Szenenbild der Oper 'Die englische Katze' (Foto: Michael Hörnschemeyer)
Highlight in Münster: Henzes sozialkritische Oper "Die englische Katze"Bild: Michael Hörnschemeyer

Die Oper sei beim Publikum auf große Resonanz gestoßen, sagt Ewers, und damit hofft er auch auf eine große Resonanz für das ganze Festival: "Wir sind guter Hoffnung, dass wir etwas Spannendes zeigen können und dass wir auf Interesse stoßen", sagt der Festivalleiter. "Wir wollen natürlich möglichst viele Zuhörer haben, die kommen und sich das Ganze anhören, aber uns ist auch wichtig, überhaupt mal zu zeigen, was für ein Komponist Henze ist."

Nach wie vor aktuell

Geboren wurde Hans Werner Henze am 1. Juli 1926 in Gütersloh in Westfalen; gleichwohl, meint Reinbert Ewers, sei er kein westfälischer Komponist. Vielmehr sah Henze sich sehr schnell als musikalischer Kosmopolit, den es ebenso rasch aus der Enge der Adenauer-Republik nach Italien zog. Ab den 1960er Jahren vertrat der Komponist selbstbewusst linke politische Positionen und wandte sich vielen sozialkritischen Themen zu.

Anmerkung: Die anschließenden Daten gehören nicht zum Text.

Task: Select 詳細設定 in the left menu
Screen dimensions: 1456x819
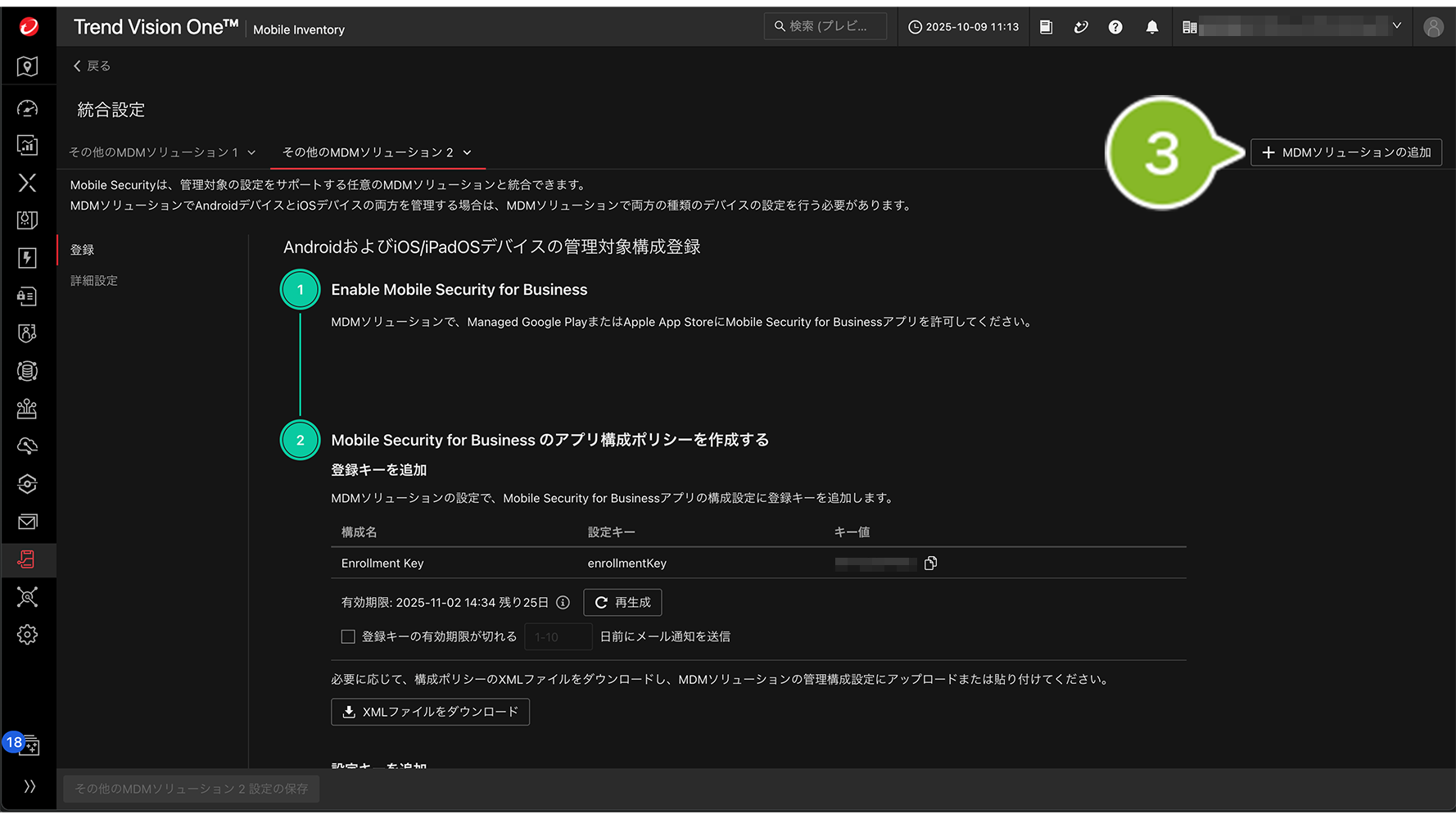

Hans Werner Henze mit seiner Librettistin, Muse und Freundin Ingeborg Bachmann 1965 (Foto: Archiv Schott Music / Ilse Buhs)
Henze mit seiner Muse Ingeborg BachmannBild: Archiv Schott Music / Ilse Buhs

Etliche seiner Stücke haben nichts von ihrer Aktualität verloren: "Wenn man beispielsweise die Oper "El Cimarron" sieht, die Ende der 60er Jahre geschrieben wurde und eine eminente politische Aussage hat, kann man feststellen, dass diese Aussage immer noch relevant ist", meint Reinbert Ewers. "Unabhängig davon, dass die Oper in Kuba spielt. Das Thema Ausbeutung des Menschen durch den Menschen hat einfach nichts an Aktualität verloren. Man kann das jeden Tag in den Nachrichten verfolgen. Und Henzes Musik ist genauso aktuell."